SOURCE DOCUMENT ▸

# # #

He may also be no stranger to lawsuits, The Register also noted, and is currently in a legal battle with the board of the World Botanical Gardens in Umauma, Hawaii, which he founded. “According to the Hawaii Tribune-Herald (free registration required), he and his wife were indicted last month by a grand jury on counts of identity theft and attempted theft relating to an alleged attempt to obtain $340,000 from the gardens company.”

Saturday, March 29, 2008

Slow News Day

Getting up early to get to the circus today (we live down the street from Madison Square Garden), I managed to catch this peach on the NYT website front page:

Slow news day, I guess.

Friday, March 28, 2008

Math meets Physics

I dropped by a interesting symposium yesterday at SUNY Stony Brook (a university near to Brookhaven, that is the academic partner of BSA, our management company), "The Stony Brook Dialogues in Mathematics and Physics: A Symposium in Honor of Chen Ning Yang and James H. Simons". It had a varied and interesting set of talks (none online yet, though) exploring the connections between mathematics and physics, by colleagues and friends of CN Yang (Nobel Prize in Physics in 1957, when Yang was 35[!]) and Jim Simons (former Chair of the USB Math department, and current president of Renaissance Technologies). That is to say, it was the highest wattage I've seen in a meeting in quite a while, with luminaries from pure math to string theory. And even speaking as an experimental physicist, albeit as one with a still-unread copy of Nakahara's "Geometry, Topology and Physics" on his office shelf, I found the talks quite fascinating. It was also a nice reminder that Simons is funding a major $60M center for Geometry and Physics at Stony Brook.

One forgets that mathematicans and physicists tend to discover and rediscover major findings in the other's territories, so it was nice to see a collegial set of friends reminiscing on some notable examples -- my favorite one being how the topology of 4 dimensional spaces can be determined using methods devised in the context of Yang-Mills field theories, while that of 3 dimensional spaces is done similarly, but using Chern-Simons theories. Of course, mere mortals like me have no way to put this to use, but you just never know when these things will reappear as something relevant to one's science.

# # #

TASK STATEMENT ▸ According to the blog excerpt above, how much is Jim Simons funding for the center for Geometry and Physics at Stony Brook?

# # #

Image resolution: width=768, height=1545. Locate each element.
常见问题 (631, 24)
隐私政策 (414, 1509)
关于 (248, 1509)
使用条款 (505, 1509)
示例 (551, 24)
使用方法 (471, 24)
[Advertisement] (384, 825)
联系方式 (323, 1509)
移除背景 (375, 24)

# # #

REPLY ▸ $60M